Opinión

Entre la cuestión de confianza y la legislación delegada

Por: Ángel Delgado Silva

Pareciera propio de estos tiempos que las tensiones políticas desemboquen rápidamente en crisis constitucionales. Esto quisiera decir que la Constitución, concebida como un tratado de paz luego de una enconada contienda política, hubiese perdido su carácter pacificador, por antonomasia. De pronto los institutos, reglas y principios, que debieran encauzar y resolver los inevitable conflictos, perdieron eficacia. Peor aún: han devenido en un arsenal de instrumentos letales para la destrucción mutua. Síntoma evidente de una sociedad enferma, con graves dificultades para encontrar la cohesión mínima para sobrevivir. Producto, a su vez, de malos arreglos constitucionales y, sobre todo, de la utilización perversa de los mismos.

La próxima semana el Parlamento será confrontado por dos artilugios simultáneos: la cuestión de confianza y el pedido gubernamental de facultades para legislar en asuntos tributarios. La primera –como consecuencia de la presentación del nuevo Gabinete Ministerial y según lo disciplinado por el 130º de la Constitución– es una necedad hablando claro. Absolutamente superflua en el régimen peruano donde el Presidente es Jefe de Gobierno y, por lo tanto, el único dador de confianza a sus colaboradores, los Ministros, quienes ejercen sus funciones una vez juramentados. Requerir el voto de confianza para una seudo investidura ministerial –mala copia del parlamentarismo europeo– es fuente de perturbaciones artificiales e inútiles, siendo la más perniciosa la llamada “crisis total de gabinete” que duplicada, acarrea el cierre del Congreso. Entonces votar a favor debiera ser un mero trámite, que no legitima nada, porque mediante la interpelación y el voto de censura es dable deshacerse de los impresentables.

Otra cosa es ceder la potestad legislativa al Ejecutivo. Es verdad que se trata de una figura incluida en los textos constitucionales. Pero el Congreso debiera ser cuidadoso y otorgarla por excepción. Únicamente para normas muy técnicas y específicas. Sin embargo, se ha convertido en una mala práctica solicitada por cada nuevo gobierno, sobre temas genéricos, ausentes de complejidad. Por esta espuria vía la mayor parte de la legislación nacional no fluye del debate parlamentario, sino de maquinaciones en las oficinas gubernamentales. En ellas los burócratas negocian y trafican crematísticamente con los poderes fácticos, a espaldas del pueblo soberano.

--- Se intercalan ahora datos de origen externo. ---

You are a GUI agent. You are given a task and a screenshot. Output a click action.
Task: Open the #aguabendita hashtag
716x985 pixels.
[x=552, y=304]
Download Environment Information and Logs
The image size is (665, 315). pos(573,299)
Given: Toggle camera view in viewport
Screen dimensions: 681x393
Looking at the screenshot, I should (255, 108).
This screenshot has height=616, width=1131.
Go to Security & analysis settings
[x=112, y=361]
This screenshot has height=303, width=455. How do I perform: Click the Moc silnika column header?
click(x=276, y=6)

Cada vez que el Congreso de la República renuncia a su tarea principal de formular, debatir y aprobar leyes, de cara a todo el país, se fortalecen las tendencias autoritarias dentro del régimen y la distancia entre las instituciones representativas y los representados se vuelve sideral. Por eso, en lugar del énfasis en el voto de confianza al Gabinete –puro formalismo en última instancia– las bancadas democráticas del Congreso deberán oponerse al pedido gubernamental de ejercer facultades legislativas, con todas sus fuerzas y los mejores argumentos.